### AIM OF THE TASK
The line containing "You are a computer-use" marks the start, and the last line of the records below marks the end. Print that run exactly and nothing else.

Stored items

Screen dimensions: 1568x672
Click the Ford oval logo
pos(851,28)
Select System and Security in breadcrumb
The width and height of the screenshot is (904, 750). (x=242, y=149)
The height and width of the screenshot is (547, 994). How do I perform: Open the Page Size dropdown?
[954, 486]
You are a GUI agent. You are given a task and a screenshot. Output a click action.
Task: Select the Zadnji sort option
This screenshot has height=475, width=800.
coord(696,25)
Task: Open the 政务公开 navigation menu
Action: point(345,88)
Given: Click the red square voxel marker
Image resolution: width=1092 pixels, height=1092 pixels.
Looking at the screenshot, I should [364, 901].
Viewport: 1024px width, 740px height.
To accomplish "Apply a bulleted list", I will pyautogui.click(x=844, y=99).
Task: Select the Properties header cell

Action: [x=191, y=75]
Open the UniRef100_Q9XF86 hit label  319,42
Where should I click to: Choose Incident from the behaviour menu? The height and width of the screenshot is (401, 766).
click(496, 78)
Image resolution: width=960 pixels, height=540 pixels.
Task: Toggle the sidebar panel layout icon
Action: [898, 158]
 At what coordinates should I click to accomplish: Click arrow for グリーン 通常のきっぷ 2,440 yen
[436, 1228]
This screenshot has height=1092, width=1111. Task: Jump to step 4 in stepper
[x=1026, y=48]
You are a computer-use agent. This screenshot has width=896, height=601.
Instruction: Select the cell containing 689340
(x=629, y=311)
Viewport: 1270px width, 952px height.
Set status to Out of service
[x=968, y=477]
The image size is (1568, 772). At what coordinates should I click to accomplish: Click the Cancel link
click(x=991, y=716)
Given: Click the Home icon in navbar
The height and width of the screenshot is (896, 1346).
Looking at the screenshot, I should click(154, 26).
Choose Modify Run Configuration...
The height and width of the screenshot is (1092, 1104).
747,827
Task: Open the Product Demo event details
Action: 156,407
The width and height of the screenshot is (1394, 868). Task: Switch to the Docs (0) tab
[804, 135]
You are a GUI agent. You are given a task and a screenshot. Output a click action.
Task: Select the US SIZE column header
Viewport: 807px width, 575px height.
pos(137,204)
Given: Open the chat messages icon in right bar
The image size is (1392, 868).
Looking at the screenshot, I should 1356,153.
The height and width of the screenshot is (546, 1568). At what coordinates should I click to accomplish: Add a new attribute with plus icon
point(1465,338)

### TASK SOLUTION
You are a computer-use agent. This screenshot has width=896, height=601.
Instruction: Select the cell containing 689340
(x=629, y=311)
Viewport: 1270px width, 952px height.
Set status to Out of service
[x=968, y=477]
The image size is (1568, 772). At what coordinates should I click to accomplish: Click the Cancel link
click(x=991, y=716)
Given: Click the Home icon in navbar
The height and width of the screenshot is (896, 1346).
Looking at the screenshot, I should click(154, 26).
Choose Modify Run Configuration...
The height and width of the screenshot is (1092, 1104).
747,827
Task: Open the Product Demo event details
Action: 156,407
The width and height of the screenshot is (1394, 868). Task: Switch to the Docs (0) tab
[804, 135]
You are a GUI agent. You are given a task and a screenshot. Output a click action.
Task: Select the US SIZE column header
Viewport: 807px width, 575px height.
pos(137,204)
Given: Open the chat messages icon in right bar
The image size is (1392, 868).
Looking at the screenshot, I should 1356,153.
The height and width of the screenshot is (546, 1568). At what coordinates should I click to accomplish: Add a new attribute with plus icon
point(1465,338)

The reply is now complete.